Possiamo ben pensare che l’Apostolo in questa vertiginosa esplorazione sia stato ispirato e guidato dalla frase che egli ha ascoltato da Cristo (lui che stava infierendo sulle comunità cristiane): «Saulo, Saulo, perché mi perseguiti?» (At 9,4).
Il pensiero del Concilio
È mai possibile che il Vaticano II abbia trascurato lo straordinario insegnamento paolino, per ridursi a parlare del “popolo di Dio” come della definizione di Chiesa più pertinente? Tale è stata l’idea dei settori e degli ambienti meno perspicaci del postconcilio, ma non del Concilio.
Ce ne persuade Giovanni Paolo II, che è stato membro intelligente e attivo di quella indimenticabile assemblea. Nella Tertio millennio adveniente (1994) egli ha potuto scrivere senza tema di essere smentito: «Nell’Assise conciliare la Chiesa, proprio per essere pienamente fedele al suo Maestro, si è interrogata sulla propria identità, riscoprendo la realtà del suo mistero di Corpo e di Sposa di Cristo» (n. 19).
Ex maculatis immaculata
Come si vede, la realtà ecclesiale – che comprende necessariamente il “Cristo capo” oltre a quanti sono per qualche aspetto inseriti in lui – è intrinsecamente santa, bella, senza macchia, pur se è composta anche di peccatori. Come dice sinteticamente sant’Ambrogio: è “ex maculatis immaculata” (resta sempre innocente e santa, anche se comprende in sé della creature colpevoli).
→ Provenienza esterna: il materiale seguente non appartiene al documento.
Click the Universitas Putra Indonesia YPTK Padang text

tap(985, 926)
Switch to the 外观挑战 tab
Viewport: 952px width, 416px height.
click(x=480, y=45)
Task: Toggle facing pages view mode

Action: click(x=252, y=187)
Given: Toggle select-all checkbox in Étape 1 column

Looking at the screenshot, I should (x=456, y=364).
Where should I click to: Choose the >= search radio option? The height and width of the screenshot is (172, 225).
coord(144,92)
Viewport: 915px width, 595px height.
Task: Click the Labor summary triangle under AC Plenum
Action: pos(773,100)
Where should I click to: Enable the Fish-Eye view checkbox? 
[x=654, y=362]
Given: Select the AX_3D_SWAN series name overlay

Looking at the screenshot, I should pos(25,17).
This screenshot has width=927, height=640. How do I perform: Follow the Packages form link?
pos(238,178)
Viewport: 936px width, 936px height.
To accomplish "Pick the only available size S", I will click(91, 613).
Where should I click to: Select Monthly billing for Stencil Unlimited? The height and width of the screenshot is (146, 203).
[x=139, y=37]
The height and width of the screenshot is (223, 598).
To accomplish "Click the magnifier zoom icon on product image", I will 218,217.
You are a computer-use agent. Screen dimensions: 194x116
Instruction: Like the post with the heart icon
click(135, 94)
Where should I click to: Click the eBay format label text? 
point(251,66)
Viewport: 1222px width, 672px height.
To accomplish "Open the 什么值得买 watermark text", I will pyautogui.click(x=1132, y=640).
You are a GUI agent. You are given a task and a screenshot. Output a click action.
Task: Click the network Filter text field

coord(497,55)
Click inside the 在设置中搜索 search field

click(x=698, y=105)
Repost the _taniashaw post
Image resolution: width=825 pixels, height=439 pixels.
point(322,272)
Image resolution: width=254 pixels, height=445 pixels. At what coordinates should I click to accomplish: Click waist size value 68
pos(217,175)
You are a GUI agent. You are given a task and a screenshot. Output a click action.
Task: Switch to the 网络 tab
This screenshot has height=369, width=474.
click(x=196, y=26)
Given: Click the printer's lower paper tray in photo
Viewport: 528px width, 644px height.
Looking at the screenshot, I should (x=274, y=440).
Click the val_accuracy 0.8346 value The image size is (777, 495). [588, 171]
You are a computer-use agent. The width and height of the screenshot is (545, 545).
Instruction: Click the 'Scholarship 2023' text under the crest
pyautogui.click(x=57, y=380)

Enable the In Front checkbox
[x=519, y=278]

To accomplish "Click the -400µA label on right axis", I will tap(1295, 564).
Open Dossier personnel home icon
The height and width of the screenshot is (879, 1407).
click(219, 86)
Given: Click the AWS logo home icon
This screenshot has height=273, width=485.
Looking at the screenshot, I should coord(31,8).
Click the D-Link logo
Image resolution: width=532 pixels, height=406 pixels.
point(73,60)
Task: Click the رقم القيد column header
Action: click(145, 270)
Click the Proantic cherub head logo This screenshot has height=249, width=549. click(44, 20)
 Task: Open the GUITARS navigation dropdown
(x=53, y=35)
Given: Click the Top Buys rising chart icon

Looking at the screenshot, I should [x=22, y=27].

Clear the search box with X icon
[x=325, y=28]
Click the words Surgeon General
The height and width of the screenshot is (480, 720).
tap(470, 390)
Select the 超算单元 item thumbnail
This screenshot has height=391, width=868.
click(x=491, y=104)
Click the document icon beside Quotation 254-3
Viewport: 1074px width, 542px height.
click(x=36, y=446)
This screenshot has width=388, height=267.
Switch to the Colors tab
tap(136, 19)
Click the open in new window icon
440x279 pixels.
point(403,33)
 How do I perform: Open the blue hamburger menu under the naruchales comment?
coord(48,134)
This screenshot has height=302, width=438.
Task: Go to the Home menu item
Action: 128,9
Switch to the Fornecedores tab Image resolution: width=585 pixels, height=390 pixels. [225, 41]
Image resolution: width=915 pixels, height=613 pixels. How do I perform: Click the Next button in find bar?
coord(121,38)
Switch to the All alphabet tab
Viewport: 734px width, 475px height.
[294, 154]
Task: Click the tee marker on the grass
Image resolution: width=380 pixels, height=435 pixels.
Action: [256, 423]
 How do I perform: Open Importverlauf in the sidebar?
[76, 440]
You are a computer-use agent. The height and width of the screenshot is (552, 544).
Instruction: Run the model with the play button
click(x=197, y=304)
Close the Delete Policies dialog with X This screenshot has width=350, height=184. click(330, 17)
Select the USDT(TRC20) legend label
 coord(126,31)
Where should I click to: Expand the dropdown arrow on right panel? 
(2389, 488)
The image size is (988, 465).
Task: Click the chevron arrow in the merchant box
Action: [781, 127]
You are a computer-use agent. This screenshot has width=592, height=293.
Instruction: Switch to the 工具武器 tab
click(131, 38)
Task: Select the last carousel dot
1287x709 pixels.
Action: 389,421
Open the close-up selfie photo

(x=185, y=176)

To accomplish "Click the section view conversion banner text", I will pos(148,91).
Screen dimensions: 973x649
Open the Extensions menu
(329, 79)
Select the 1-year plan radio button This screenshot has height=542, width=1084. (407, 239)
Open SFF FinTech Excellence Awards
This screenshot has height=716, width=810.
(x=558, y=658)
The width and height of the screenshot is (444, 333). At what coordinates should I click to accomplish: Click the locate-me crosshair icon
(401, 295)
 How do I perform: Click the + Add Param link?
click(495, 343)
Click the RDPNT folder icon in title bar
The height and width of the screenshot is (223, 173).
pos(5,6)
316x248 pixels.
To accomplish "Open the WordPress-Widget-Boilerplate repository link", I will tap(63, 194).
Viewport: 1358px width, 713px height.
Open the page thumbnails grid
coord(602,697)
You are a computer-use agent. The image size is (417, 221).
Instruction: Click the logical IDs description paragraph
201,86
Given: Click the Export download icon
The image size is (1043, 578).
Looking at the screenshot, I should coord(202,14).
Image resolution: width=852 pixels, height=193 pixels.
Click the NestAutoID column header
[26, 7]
Sembrerebbe una contraddizione, ed è solo il grande prodigio della misericordia di Dio.
Ce lo spiega il cardinal Journet: «Tutte le contraddizioni sono eliminate, se si capisce che i membri della Chiesa peccano, ma in quanto tradiscono la Chiesa: la Chiesa non è dunque senza peccatori, ma è senza peccato. Le sue frontiere, precise e vere, circoscrivono solo ciò che è puro e buono nei suoi membri, giusti e peccatori, assumendo dentro di sé tutto ciò che è santo, anche nei peccatori, e lasciando fuori di sé ciò che è impuro, anche nei giusti. Nel nostro proprio comportamento, nella nostra propria vita, nel nostro proprio cuore si affrontano la Chiesa e il mondo, il Cristo e Belial, la luce e le tenebre. La Chiesa divide dentro di noi il bene e il male: prende il bene e lascia il male. I suoi confini passano attraverso i nostri cuori».
Le hai rivelate ai piccoli
Va detto che la visione del “Christus totus”, come esauriente comprensione del mistero ecclesiale, è più accessibile ai “piccoli” che non ai “sapienti” e agli “intelligenti”. Santa Giovanna d’Arco, una ragazza analfabeta non ancora ventenne, in virtù dell’acutezza della sua semplice fede, ai suoi giudici che le chiedono che idea abbia della Chiesa, dà subito una risposta sublime e ineccepibile: «Della Chiesa e di Gesù Cristo io penso che siano la stessa cosa, e che su questo punto non si debbano fare difficoltà».
Davvero «ti rendiamo lode, Padre, Signore del cielo e della terra, perché hai nascosto queste cose ai sapienti e agli intelligenti e le hai rivelate ai piccoli» (cfr. Mt 11,25).